Merton Council's deciding to refuse consent for this important community amenity to be turned into mixed retail and residential use has my strong support.
The Council made the right decision - as
evidenced by the remarkable level of popular support that has grown
for keeping the pub for community use. This building should be remade
as a pub that is relevant to its customers and the community it
serves.
The Morden Tavern is not intrinsically
a failed pub... it is a business that has serially failed through
decades of chronic under-investment in the premises. Still
potentially viable pubs across the UK are suffering the same fate to
devastating effect on their communities many of whom have nowhere at
all to socialise, meet and commune.
For almost thirty years the national
pub estate has been under the tenure of private equity driven pubcos.
Pubcos' have delivered extraordinary financial returns by charging
thousands of lessees so much for the privilege of running their pubs
they've had nothing left to put back into the fabric of their
tenants' own, fully repairing and insuring business premises.

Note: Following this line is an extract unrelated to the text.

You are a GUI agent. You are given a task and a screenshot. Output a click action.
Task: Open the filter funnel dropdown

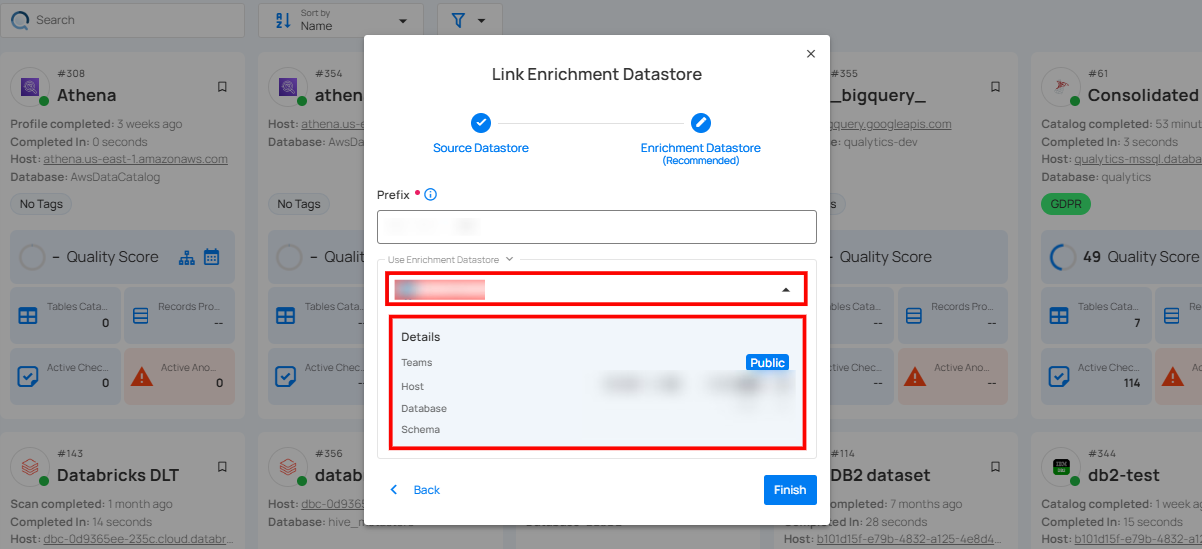coord(469,20)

These companies' irrepressible lust for
extracting maximum profit from pubs with minimal investment has
systemically, permanently asset stripped Britain of a substantial
part of its unique heritage. This is a collective act of gross
short-term irresponsibility which should be regarded as nothing less
than a Cultural Crime. The grave consequence is that, along with
their last pubs, communities everywhere are in real danger of losing
their very Sense of Place.
The Morden Tavern holds a special place
for people from St Helier and the community beyond; it is the last of
the social amenities that were built for them. For decades People -
individuals, families, friends and neighbours used the pub for
Christenings, birthdays, weddings and funerals; meeting rooms, balls,
dances, Christmas and New Year. The pub would still be a vibrant
social hub and its community would still be using it if it had not
been run down through the bad management of its freeholders. They
want to come back to the pub, it's only circumstances that have kept
them away.
Irrespective of the pub's social,
cultural and heritage value there IS a strong business case for
keeping the pub as a pub - the active community group is proving this
while researching, consulting and scoping the pub's true potential
for great social impact and energising its community.
If the pub were sensitively restored to
be fit for purpose as a contemporary public house this building will
undoubtedly continue its long life as the focal point of a diverse
community, as designed when built.
I am a publican and have been a
personal license holder since 1986. I am a founder member of the Fair
Pint Campaign and have given evidence to Select Committees looking
into the relationship between Pubco's and tied pub lessees. In 2003 I
co founded SE5 Forum for Camberwell, the area I have lived and worked
for almost twenty years. I care passionately about pubs and the
various vital roles they can play in sustaining, building and
developing social capital and help create competent communities.